Inspirada no Regulamento Geral de Proteção de Dados (GDPR), da União Europeia, a LGPD veio para modernizar a regulamentação de privacidade no Brasil, impondo regras mais rigorosas sobre a coleta, o tratamento e o armazenamento de dados pessoais. Tal lei não apenas estabelece parâmetros claros sobre como as empresas devem lidar com os dados dos consumidores, mas também fortalece os direitos individuais, como os de acesso, retificação, exclusão e portabilidade dos dados pessoais.
Neste contexto, a relação entre o CDC e a LGPD é direta e evidente: enquanto o CDC aborda aspectos gerais dos direitos do consumidor, a LGPD aprofunda as questões relacionadas à privacidade e à segurança de dados. Ou seja: caminham de mão dadas, lado a lado, para melhorar a dinâmica do mercado.
Contudo, a interseção entre o CDC e a LGPD não está isenta de desafios. As empresas ainda precisam entender melhor a segunda e cumprir ambas as leis, garantindo que os direitos dos consumidores sejam respeitados em todas as áreas. Mais do que isso, evidencia a necessidade de aculturamento sobre proteção de dados em nosso país. Embora a legislação estabeleça regras claras para o uso de dados pessoais e de um verdadeiro ecossistema de direitos e obrigações, é esperado que ainda haja uma série de dúvidas sobre a matéria. Estamos falando de cinco anos de existência, e ainda há muito o que avançar nesse sentido, tanto por parte das organizações - públicas e privadas -, quanto pelos cidadãos.
O que precisamos ter em mente é que o consumidor está cada vez mais conectado, engajado e interessado em conhecer a cadeia produtiva e econômica dos produtos que escolhem para seu consumo. Já para as empresas é um desafio proteger os dados do cliente para atender à LGPD. Para o equilíbrio entre a proteção e a experiência do cliente, esse desafio passa a ser maior ainda.
Proporcionar uma jornada fluida para o cliente evita atritos. Tudo começa com informação precisa e transparente. E sempre digo que quando olhamos a causa-raiz de qualquer conflito ou litígio, certamente ocorreu alguma questão relacionada a problemas de informação, a forma com que é feita a comunicação ou, ainda, com a omissão de algum ponto relevante.

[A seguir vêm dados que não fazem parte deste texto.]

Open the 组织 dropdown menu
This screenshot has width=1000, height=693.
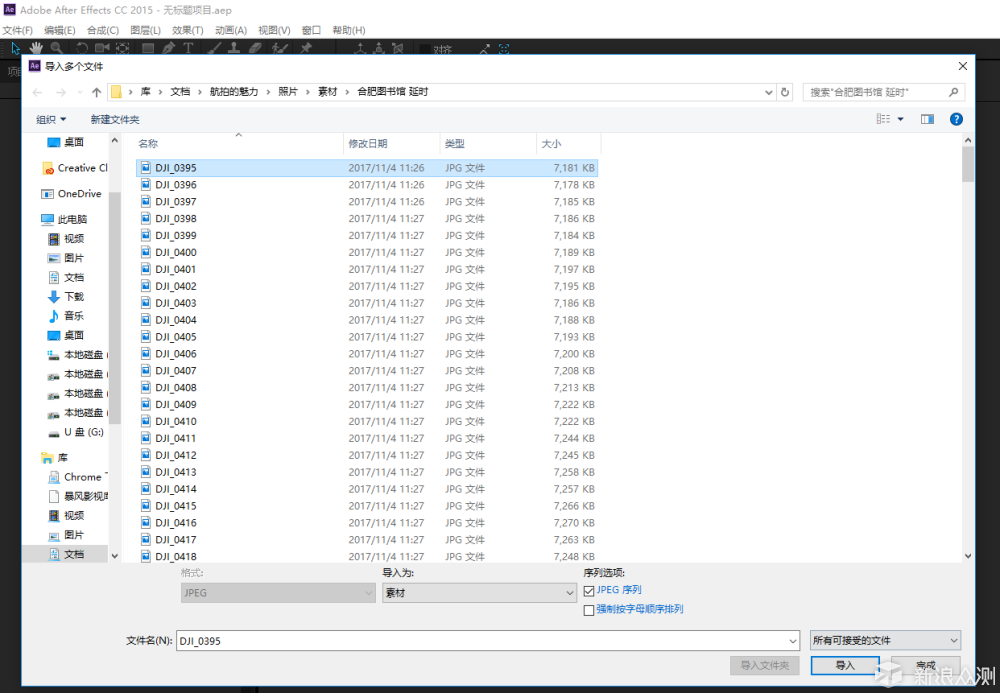[51, 119]
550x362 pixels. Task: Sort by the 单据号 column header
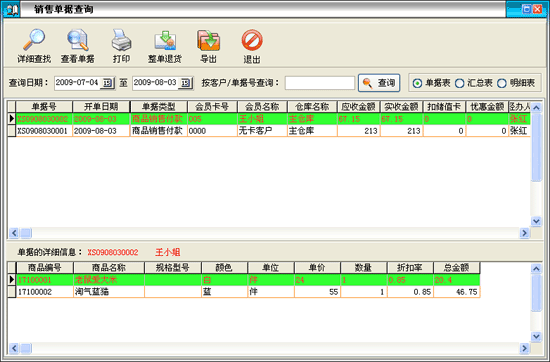coord(44,107)
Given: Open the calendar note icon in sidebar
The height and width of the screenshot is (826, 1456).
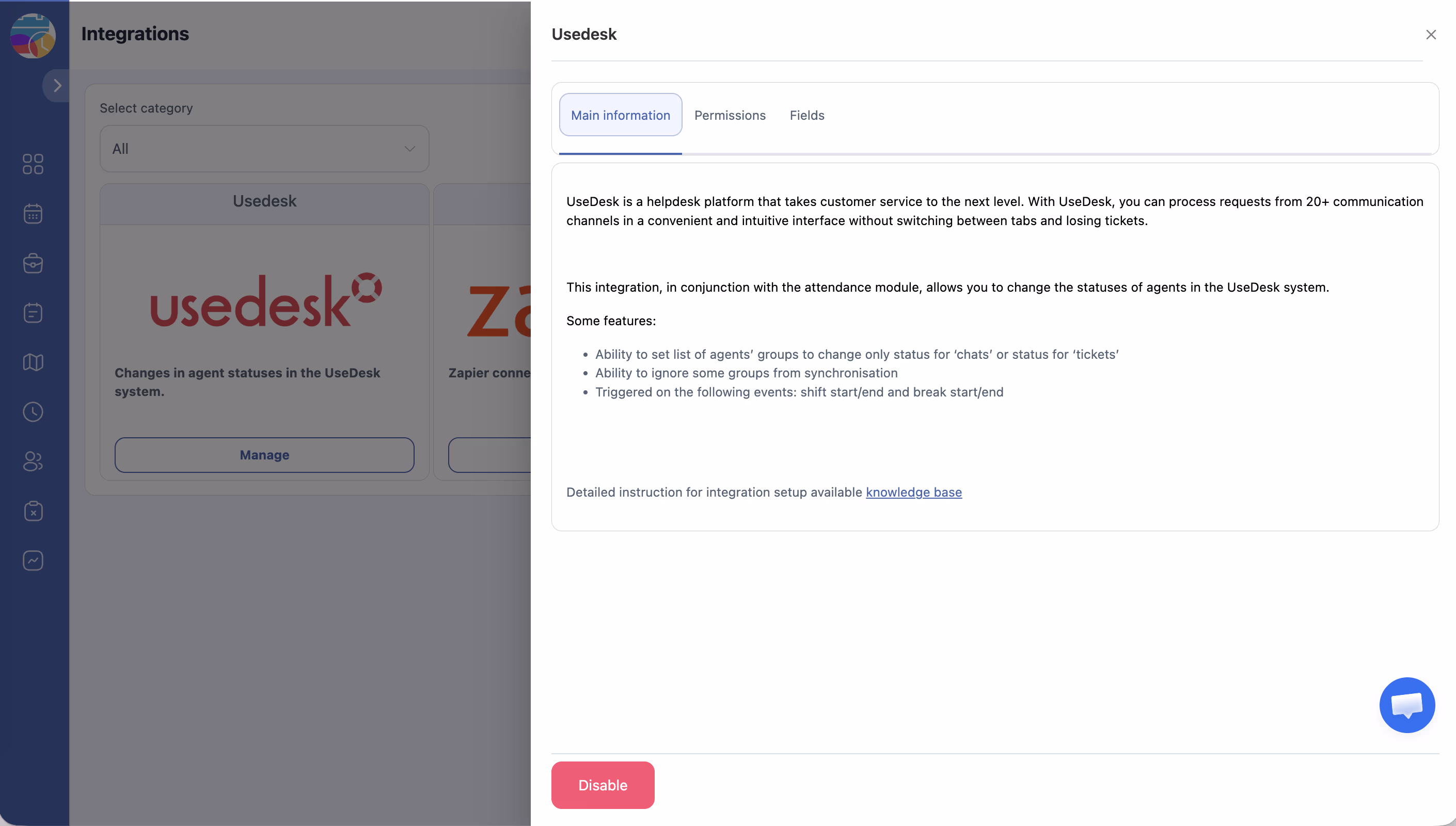Looking at the screenshot, I should pos(33,312).
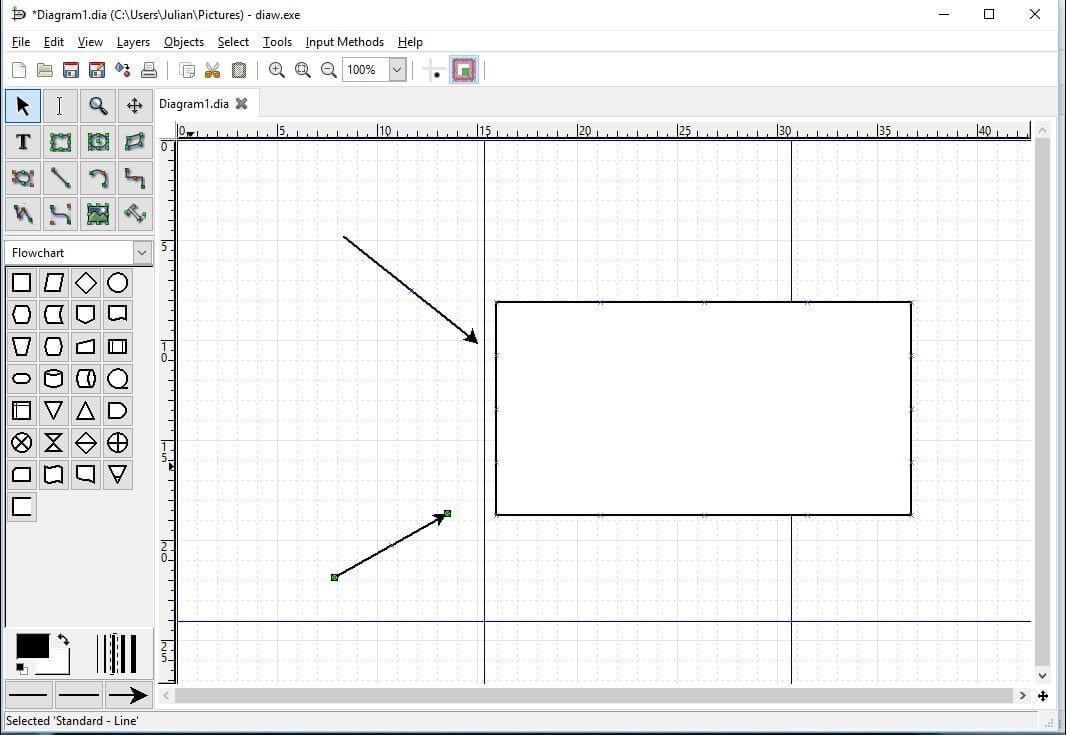Open the Layers menu
The height and width of the screenshot is (735, 1066).
[x=132, y=42]
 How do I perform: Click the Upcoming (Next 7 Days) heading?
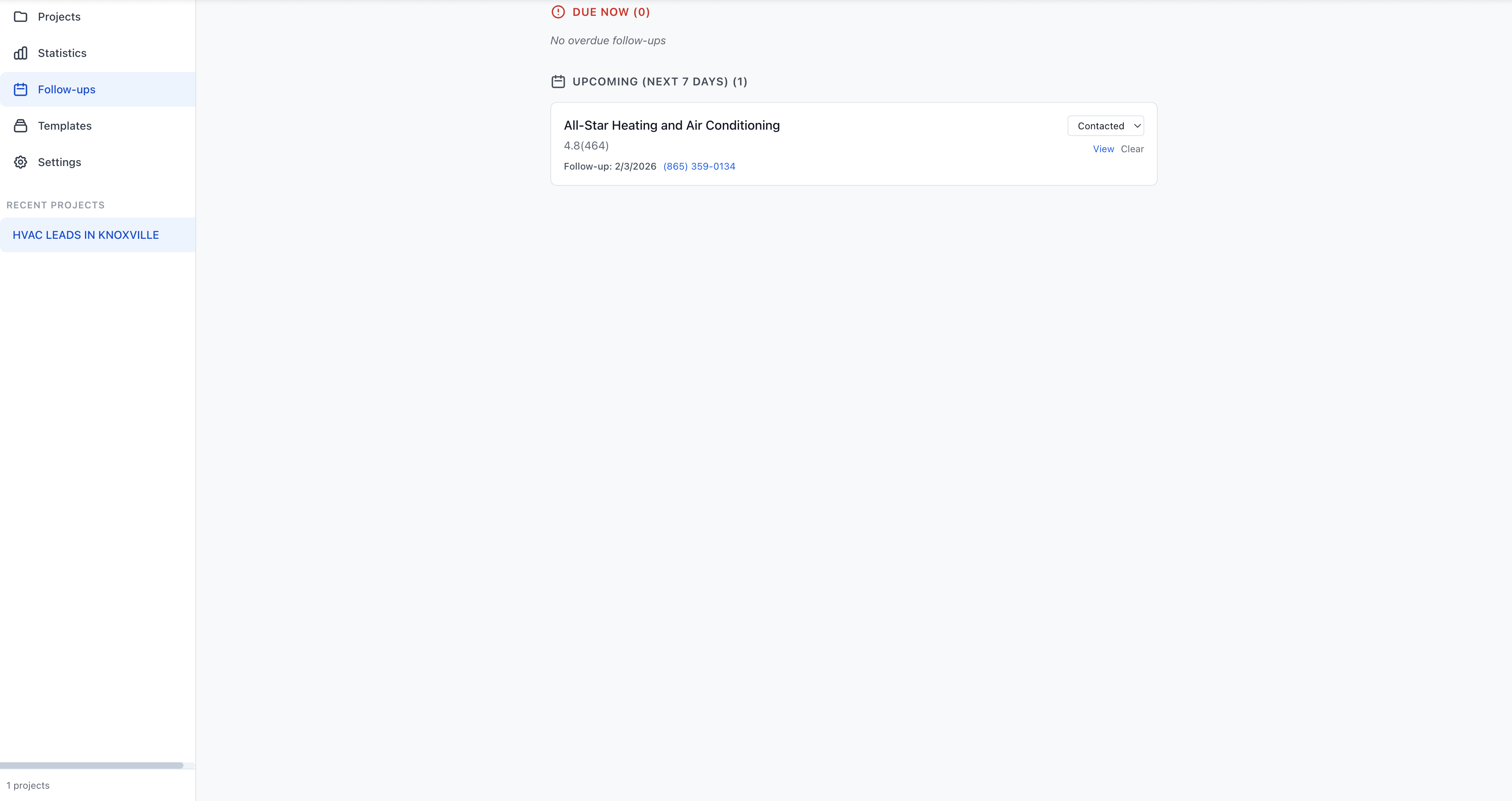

Os dados mostram que grande parte dos clientes procuram a empresa primeiro para resolver as questões. Só depois é que vão adiante. Então, as corporações têm essa oportunidade e não podem deixar passar. É usar o encantamento, a proatividade e o atendimento para oferecer solução efetiva. Respeitar o arcabouço legal de nosso país é o primeiro passo para chegar lá.

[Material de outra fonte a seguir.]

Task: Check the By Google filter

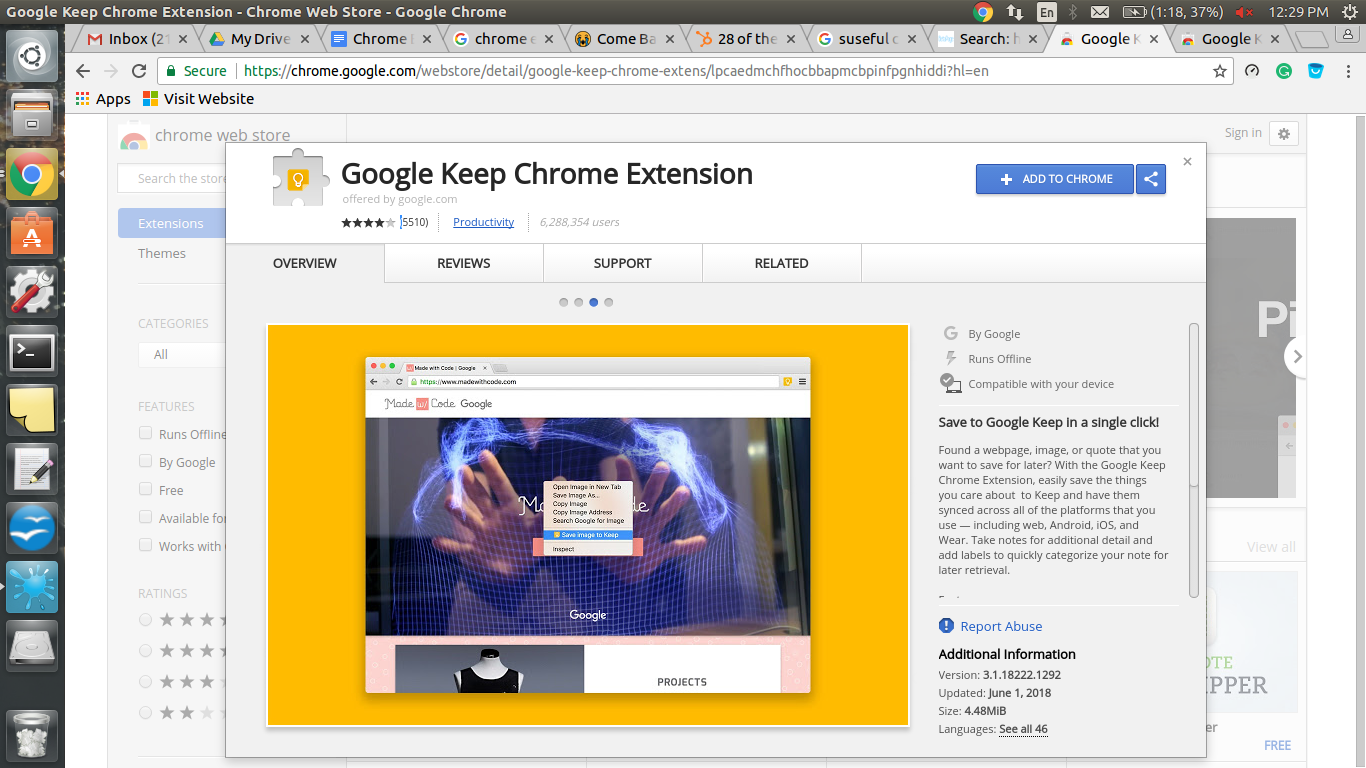Action: (145, 462)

O que a cultura da empresa deve buscar? Colocar o atendimento ao cliente como um tema estratégico dentro da companhia, permeando todos os times. Essa integração traz benefícios significativos para a harmonia das relações de consumo, na qual consumidores e empresas sairão ganhando, sempre.

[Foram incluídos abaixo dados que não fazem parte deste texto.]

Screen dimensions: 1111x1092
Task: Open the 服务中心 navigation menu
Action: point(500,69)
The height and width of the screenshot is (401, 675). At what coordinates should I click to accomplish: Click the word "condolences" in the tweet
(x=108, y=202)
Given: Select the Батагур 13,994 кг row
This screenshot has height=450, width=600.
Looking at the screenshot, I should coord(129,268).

Nossas leis trabalham em conjunto para garantir que os cidadãos brasileiros desfrutem de produtos e serviços de qualidade, ao mesmo tempo em que têm a privacidade e a segurança de seus dados pessoais protegidas. E companhias comprometidas com o seu negócio enxergam o atendimento ao nosso arcabouço legal como um diferencial competitivo, criando modelos de negócios cada vez mais sustentáveis, estratégicos e transparentes.
É fundamental que os consumidores estejam cientes de seus direitos sob essas leis e que as empresas cumpram suas obrigações, promovendo um ambiente mais justo e seguro para todos.
Ellen Gonçalves é advogada, vice-presidente da Comissão Permanente de Defesa do Consumidor da OAB, CEO e sócia-fundadora do PG Advogados. É especialista em Direito do Consumidor e referência em Resolução de Conflitos e em Contencioso de Alta Complexidade. Mestre em Direito Político e Econômico, LLM em Direito Empresarial com ênfase em Direito do Consumidor. É autora de "O direito do consumidor e os juizados especiais cíveis (IOB Thomson, 2006)" e "Uma lei para todos- A história dos 30 anos do Código de Defesa do Consumidor (Atelier de Conteúdo, 2020)".